Exercise prompt »
Edit everything from the line containing "Viewport: 1024px width, 599px height." down to the end of the data, swapping "green" for "yellow" and changing nothing else. Leave the pictures out of your answer.

## BEGIN Raw data

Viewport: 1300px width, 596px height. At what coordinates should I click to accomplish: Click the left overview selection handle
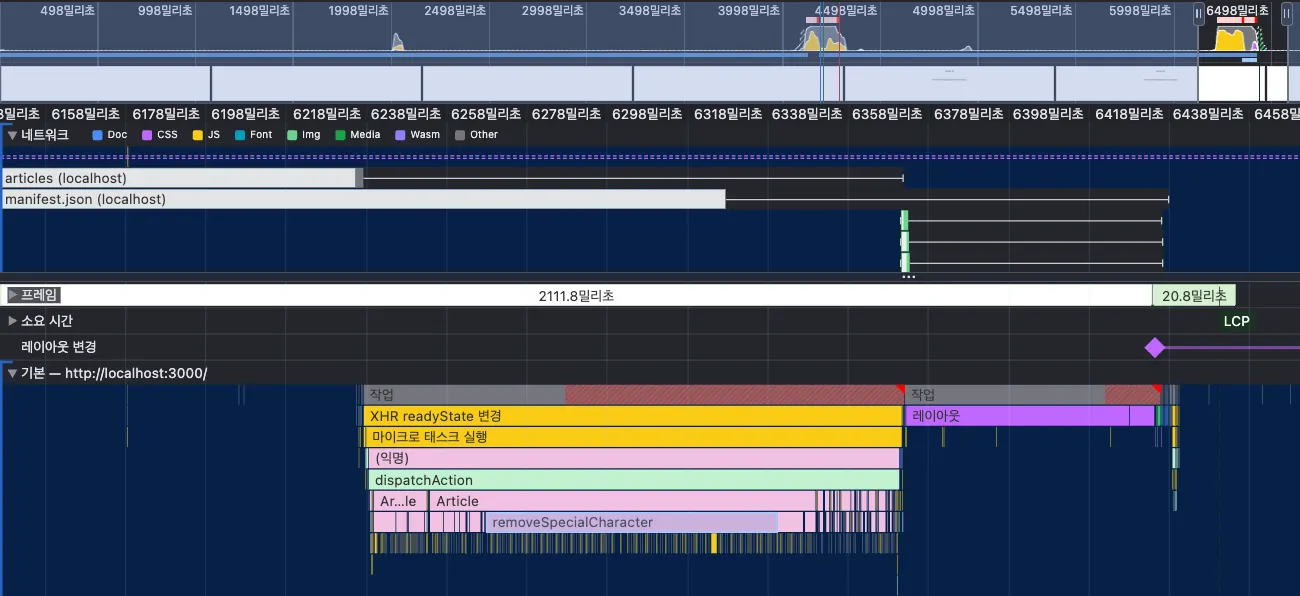point(1199,14)
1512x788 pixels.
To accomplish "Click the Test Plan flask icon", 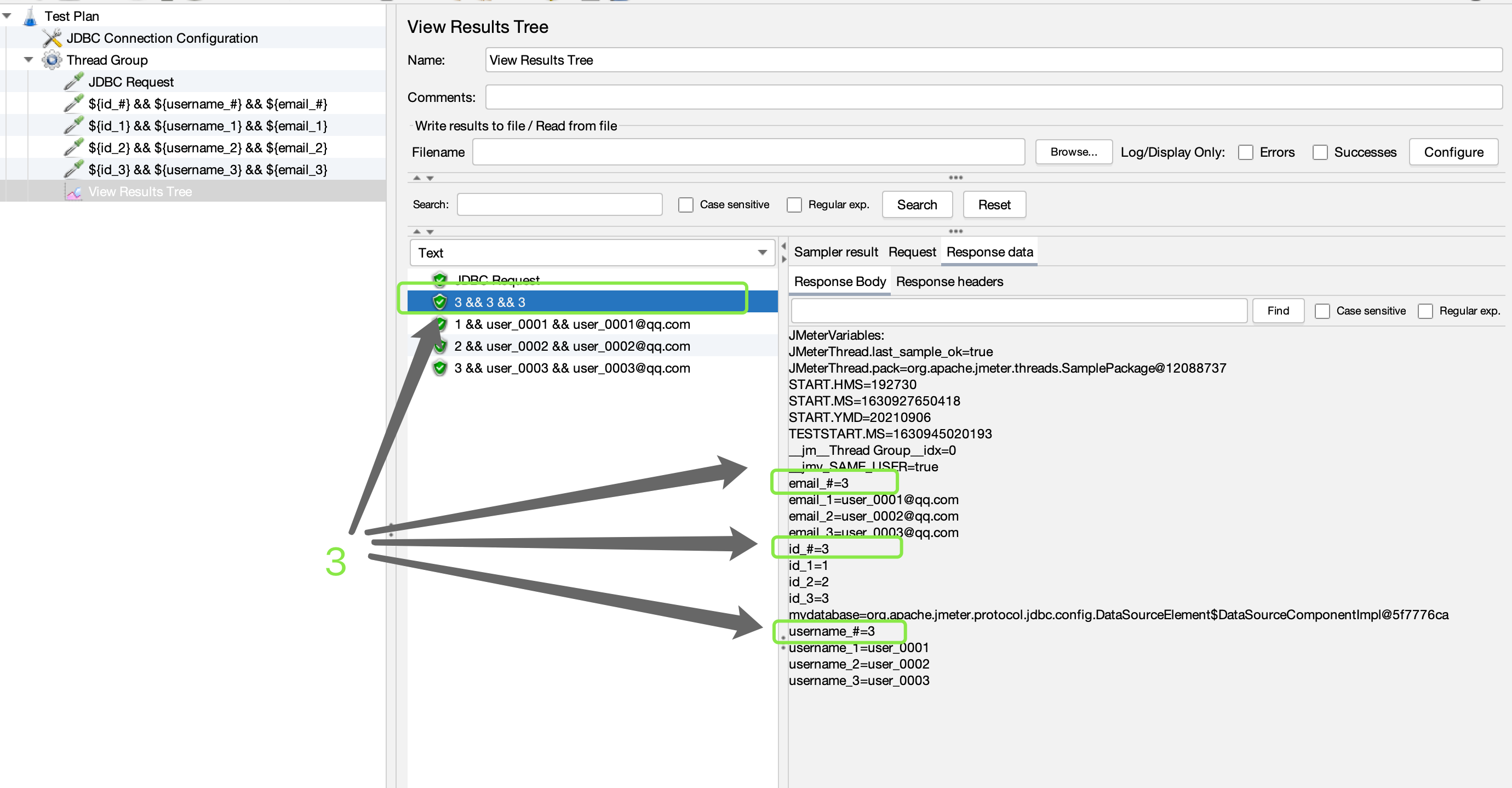I will coord(30,16).
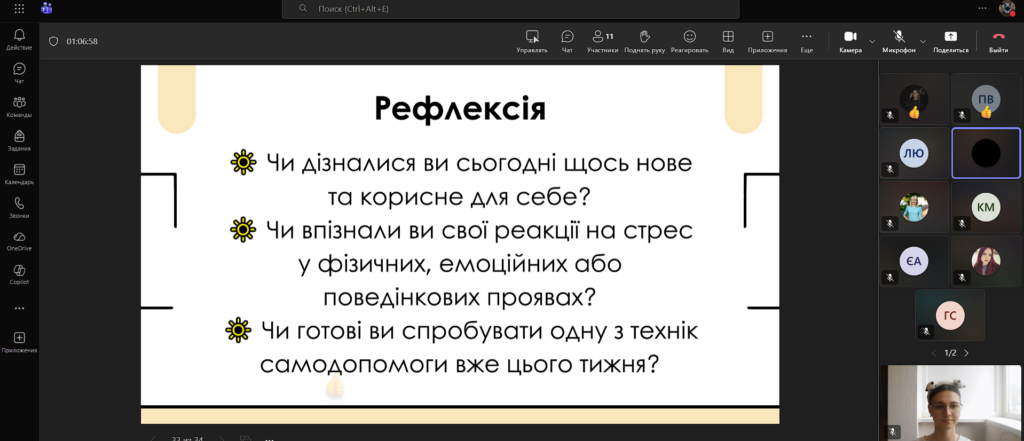This screenshot has width=1024, height=441.
Task: Click Поделиться to share screen
Action: click(950, 40)
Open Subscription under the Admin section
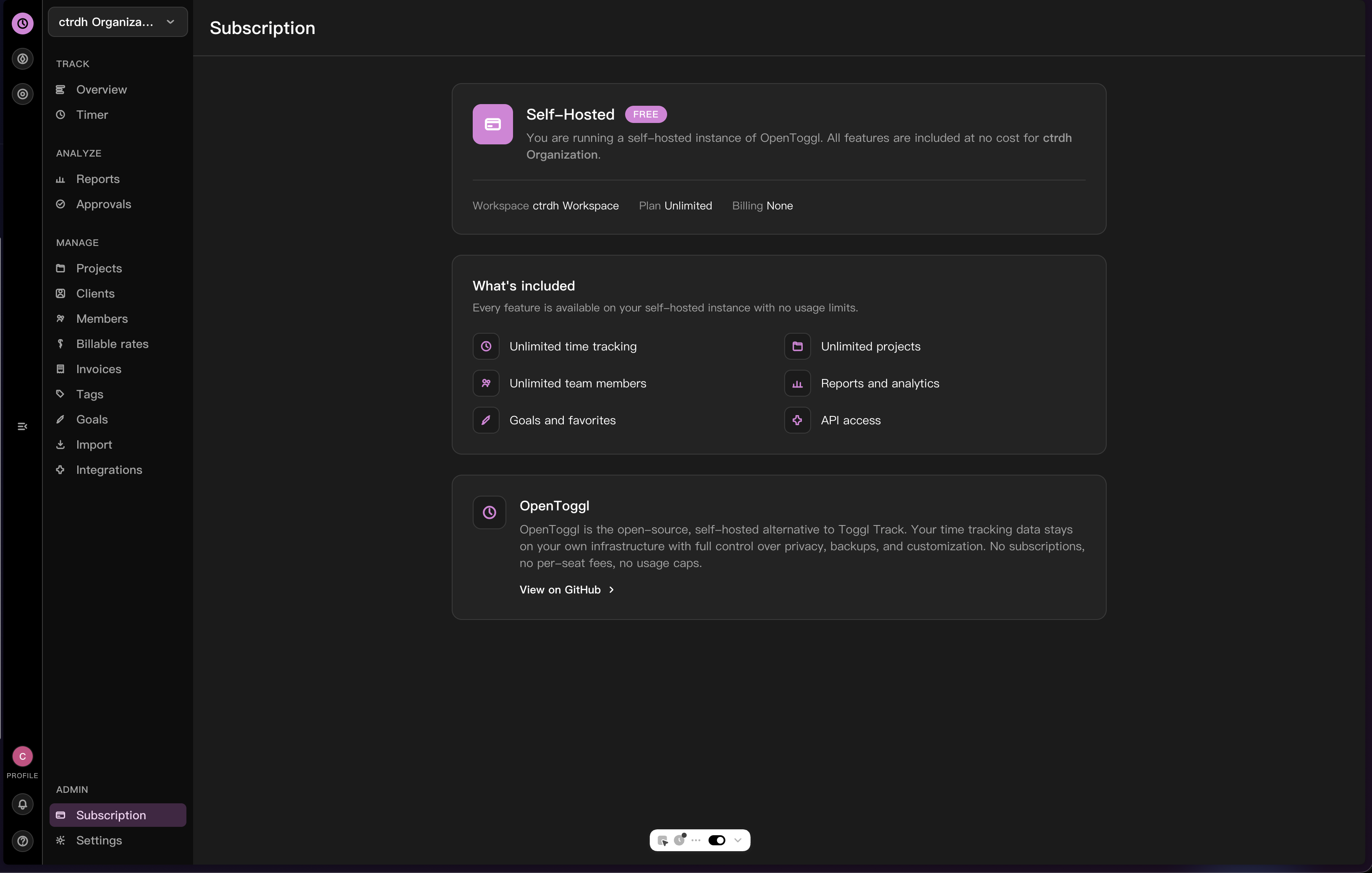Viewport: 1372px width, 873px height. tap(112, 815)
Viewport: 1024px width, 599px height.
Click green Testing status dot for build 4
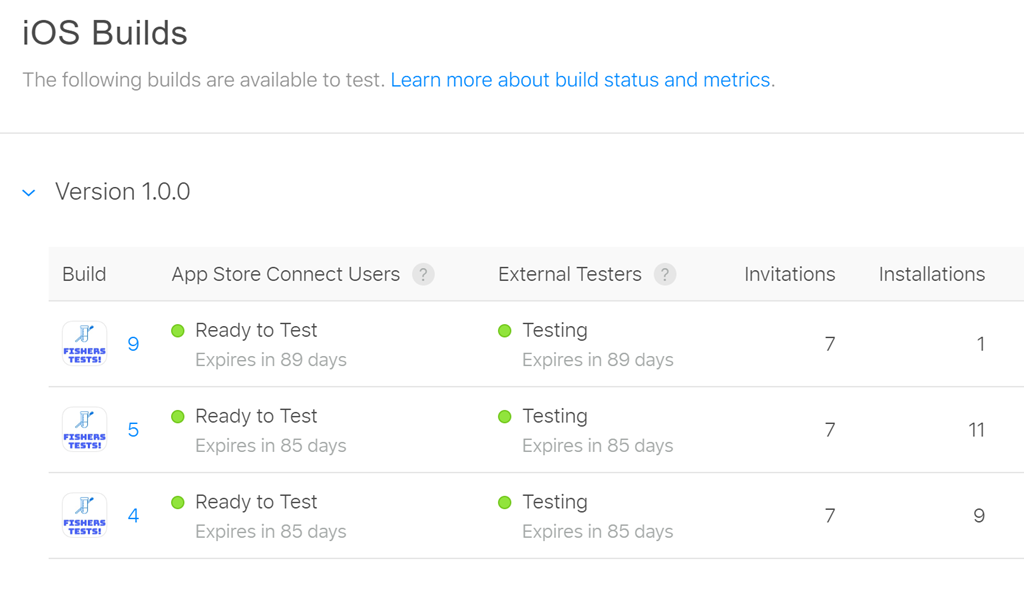click(505, 503)
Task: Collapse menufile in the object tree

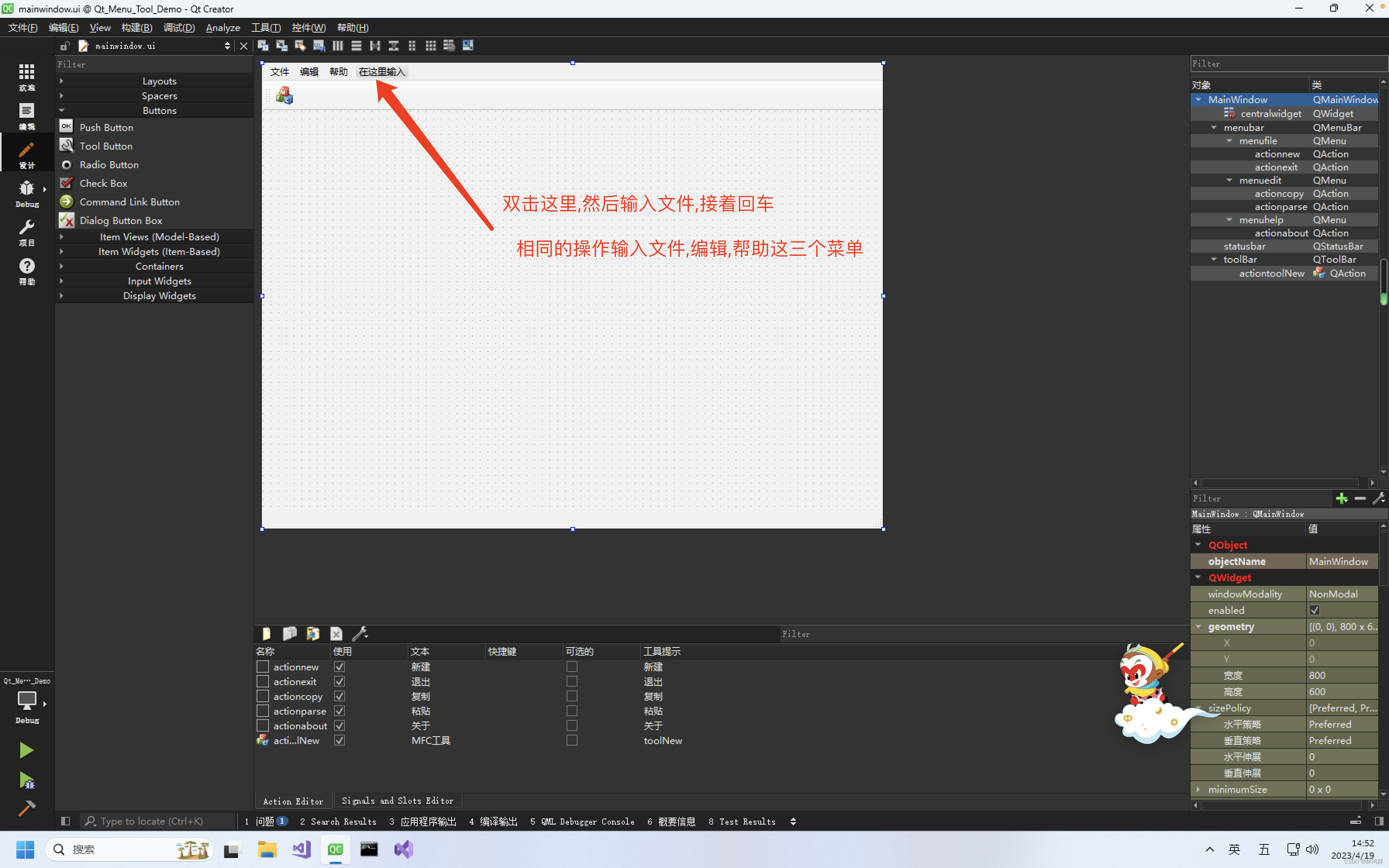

## END Raw data

Right answer »
Viewport: 1024px width, 599px height.
Click yellow Testing status dot for build 4
click(505, 503)
Task: Collapse menufile in the object tree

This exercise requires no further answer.